El presidente Enrique Bolaños proviene del sector empresarial privado, y por lo tanto cabe esperar que al dirigir el Gobierno no debe comportarse como un político más de esos que ponen las urgencias fiscales por encima de cualquier otra cosa, inclusive la racionalidad económica. ¿Cómo no van a comprender el presidente Bolaños y los miembros de su Gabinete Económico, que al obligar a la población en general y a los empresarios en particular a pagar más impuestos provocarán más distorsiones financieras en las empresas, quebrarán muchos negocios, aumentarán las incertidumbres sociales y estrangularán las posibilidades de la reanimación económica y productiva?

Ciertamente, una política tributaria cambiante y agresiva como la que ya existe en Nicaragua, y que ahora, por razones y compromisos políticos el Gobierno quiere intensificar y agravar, impide la recuperación económica, prolonga y profundiza las tendencias recesivas e incrementa los niveles de desempleo, que ya de por sí son muy elevados.

En su afán de sacar sangre de donde no hay, el presidente Bolaños hasta se ha pronunciado contra algunas exoneraciones establecidas constitucionalmente para los medios de comunicación, haciendo coro con el diputado sandinista Bayardo Arce, que amenazó con suprimirlas. Por cierto que el presidente Bolaños ha criticado esas exoneraciones desde que se incluyeron en la Constitución, en 1995. Pero el hecho de que precisamente ahora vuelva a pronunciarse contra esa disposición constitucional, junto con el mencionado diputado sandinista, que es reconocido por su aversión a la libertad de expresión, pareciera demostrar que al presidente Bolaños le están molestando las críticas públicas que con frecuencia se hacen a las políticas de Gobierno y a él mismo como principal funcionario público de la nación.
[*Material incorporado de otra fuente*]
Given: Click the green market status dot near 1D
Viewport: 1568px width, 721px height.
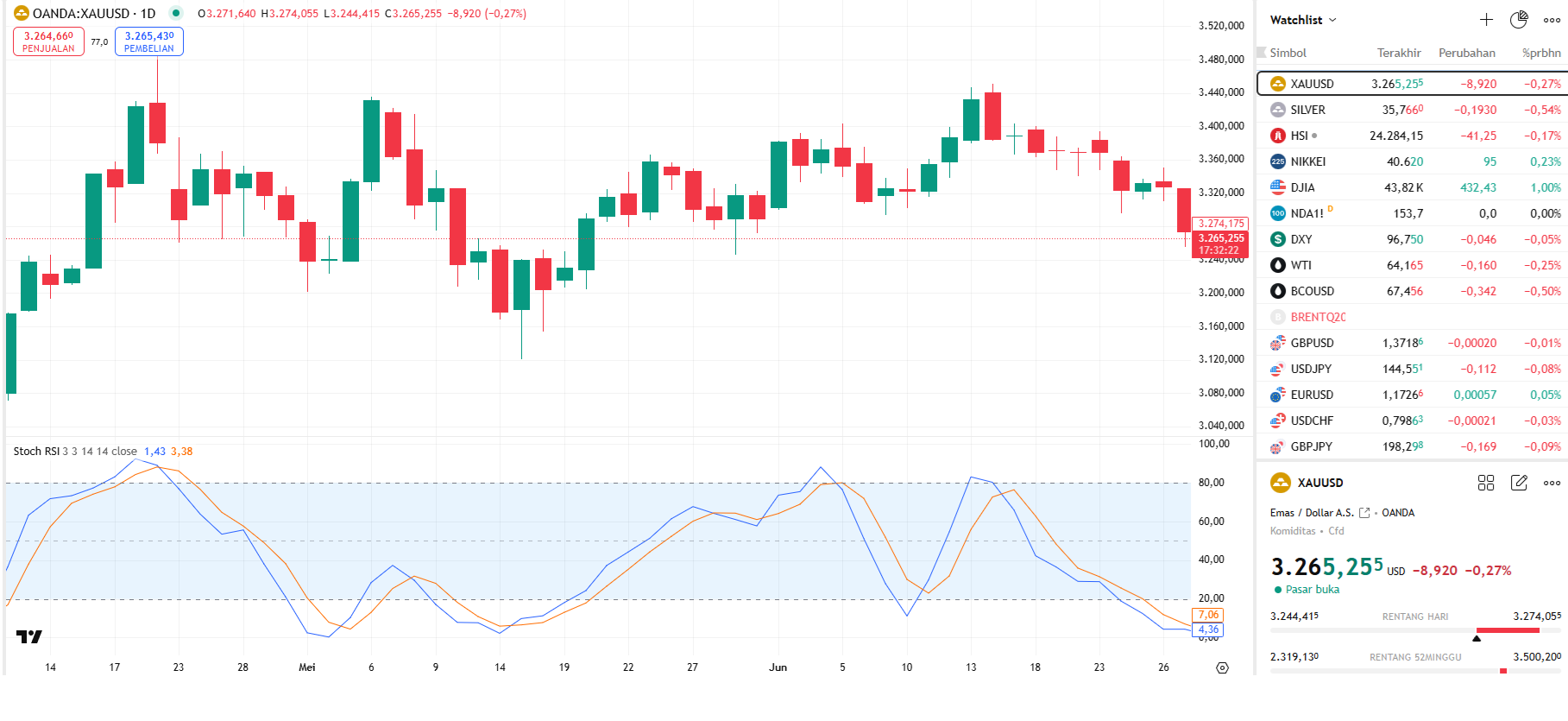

Thomas Jefferson, quien a menudo era criticado por los periódicos y los periodistas, señaló, sin embargo, que era preferible un país sin gobierno que una nación sin libertad de prensa. Es evidente que el presidente Bolaños no piensa de esa misma manera, o al menos eso es lo que se percibe de su coincidencia con el diputado sandinista Bayardo Arce contra la exoneración a algunos insumos de los medios de comunicación.

Como explicaron ayer los principales directivos de LA PRENSA, si se eliminara la exoneración a los medios de comunicación aumentarían drásticamente los costos, habría que aumentar el precio de los periódicos, muchos medios quebrarían y se afectaría la libertad de expresión. Al respecto, hay que recordar que la exoneración a los medios se incluyó en la Constitución (artículo 68), con el fin de proteger la libertad de prensa de las presiones gubernamentales por medio de la aplicación de impuestos y otras disposiciones administrativas de carácter económico.

Después de las censuras a los medios y las represiones contra los periodistas independientes que practicó la dictadura de derecha somocista y recrudeció la dictadura de izquierda sandinista, lo menos que se podía hacer era prevenir que no se volviera a utilizar el garrote fiscal contra la libertad de prensa.

En la Declaración de Chapultepec sobre la Libertad de Expresión se dice que: “Las políticas arancelarias y cambiarias, las licencias para la importación de papel o equipo periodístico, el otorgamiento de frecuencias de radio y televisión y la concesión o supresión de publicidad estatal, no deben aplicarse para premiar o castigar a medios o periodistas”.

El presidente Bolaños firmó esa Declaración cuando era candidato presidencial, en 2001. Y como hombre de honor tiene que honrar su firma, aunque no le guste que la libertad de prensa sea protegida de los gobiernos, inclusive por medio de la exoneración de algunos impuestos.